In part it's because of the way I write - I tend to think in dot points - which is why I like markdown for meeting notes - and consequently my slides are really an outline of my talk.

Now it so happened I have a presentation that I've ended up not giving. It exists as an outline in markdown, and I got to wondering how easy it would be to turn it into a rough and ready presentation.

It's actually pretty easy, and it turns out to have been something that's had some discussion.

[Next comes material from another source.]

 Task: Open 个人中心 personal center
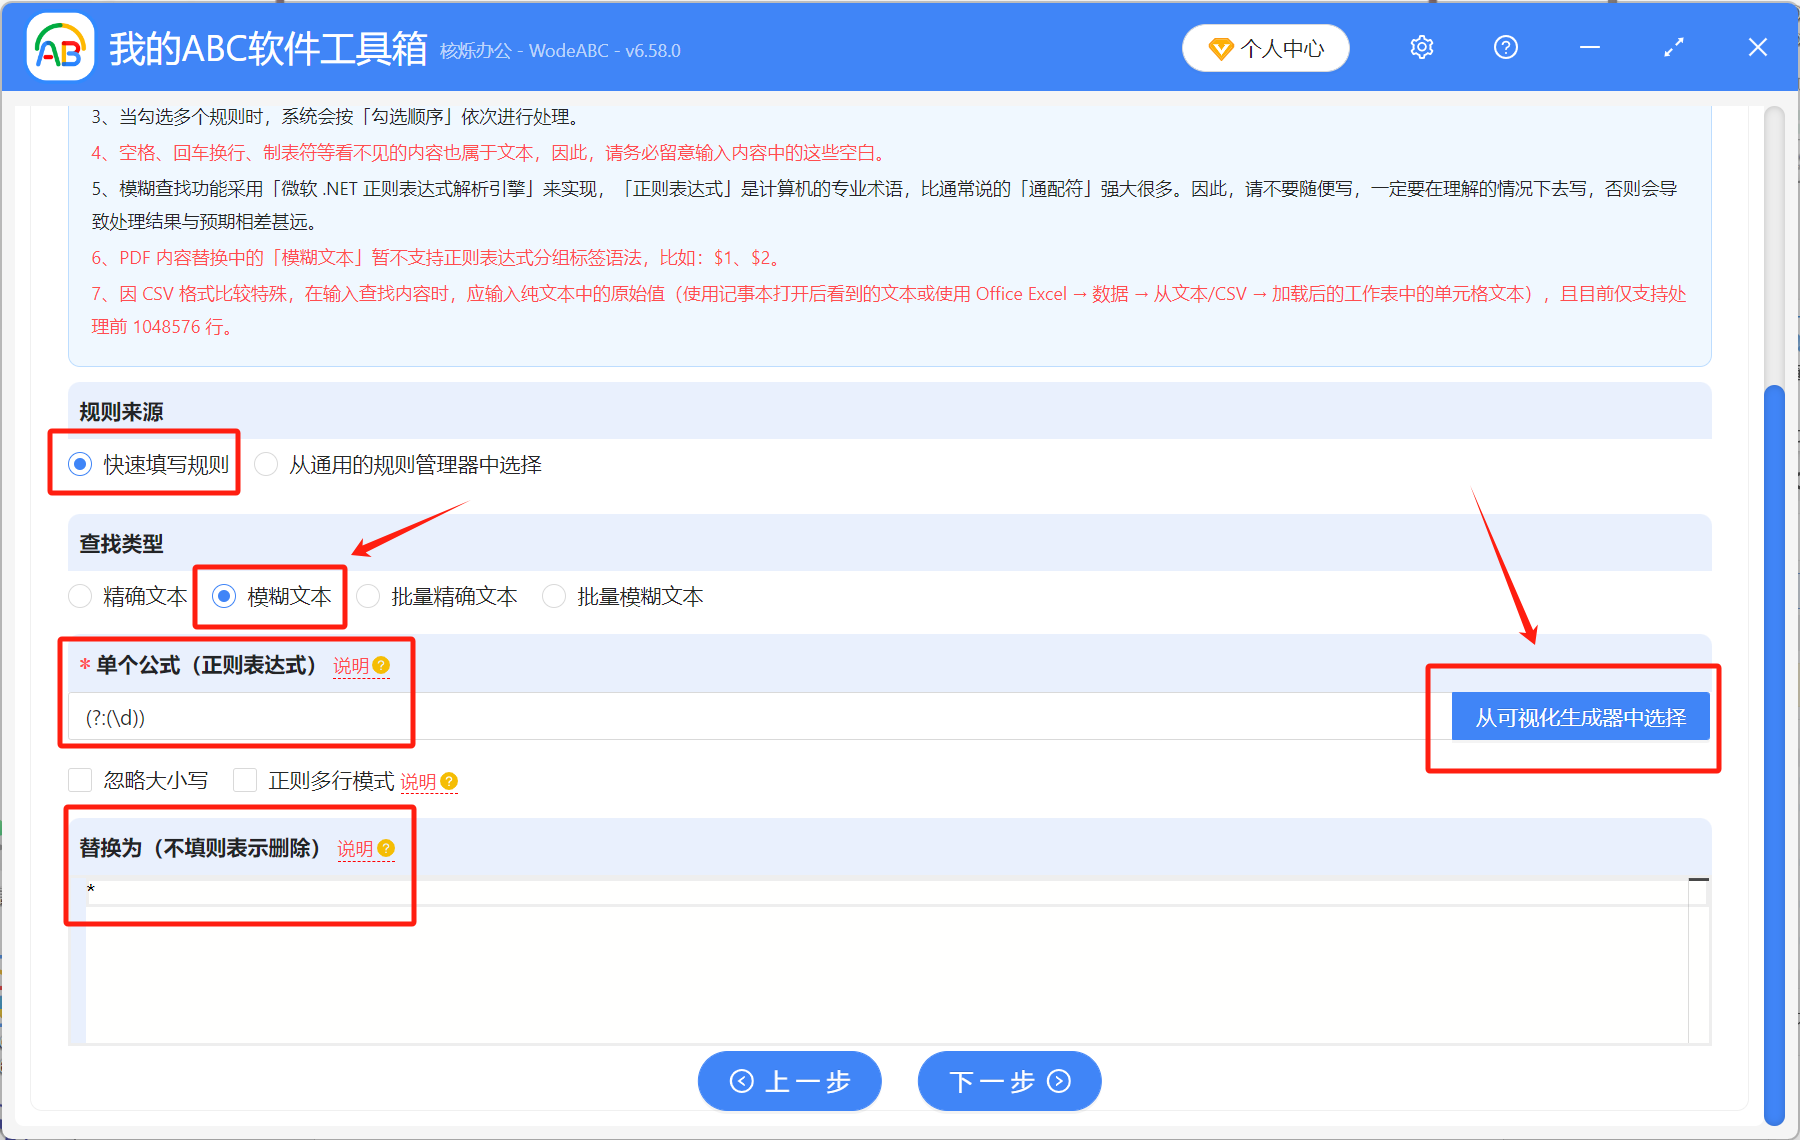(x=1265, y=48)
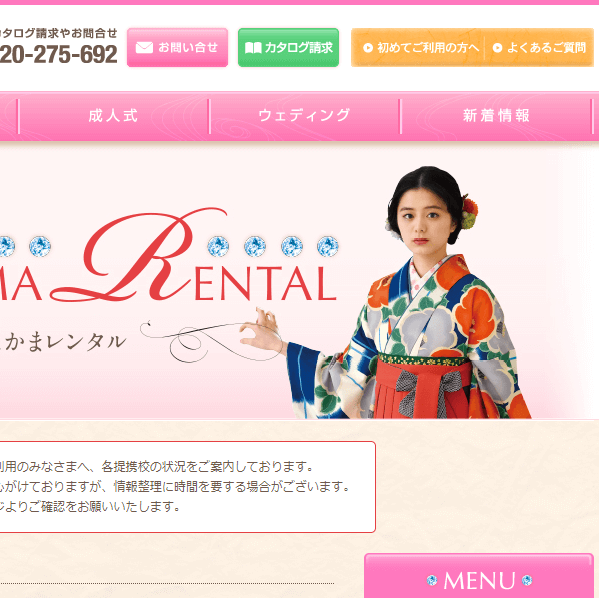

There's a number of projects out there but there are basically two models
  • convert text to html, with links to images and store the lot in a directory and run a minimal web server to display
  • convert the lot to an html file with some css and embed any graphics into the html file
Option 2 is portable, option 1 has the advantage of simplicity especially if you have a spare webserver lying around - really it's just like the old Star Office html export where it dumped everything out into a directory and you uploaded it to a webserver.

Option 2 I though was perhaps a little more versatile, especially as running private webservers is something that tends to get frowned on.

Pandoc - my favourite markdown conversion tool - turns out to have some nice options to generate a file and the markdown structure required is something fairly simple structure:

## slide 1 header

* dot_point


## slide 2 header

* dot_point

ie something that is pretty simple to generate from a dot pointed presentation outline.

To generate the file only required a single command (I chose slidy out of the half dozen presentation options pandoc supports):

pandoc -t slidy -s -o html_output.html --self

To keep life simple when generating the output fle I lazily dumped all the images in the same directory as the source file.

In case you're curious and want to have a look at the finished product I've put html output and markdown source up on my clouddrive account as a gzipped tar file

The result is pretty impressive even if it probably something that would upset the logo police, and while it's not something for a public presentation it's a very easy way of running up a quick presentation to summarise a discussion or walk people through an idea ...
Written with StackEdit.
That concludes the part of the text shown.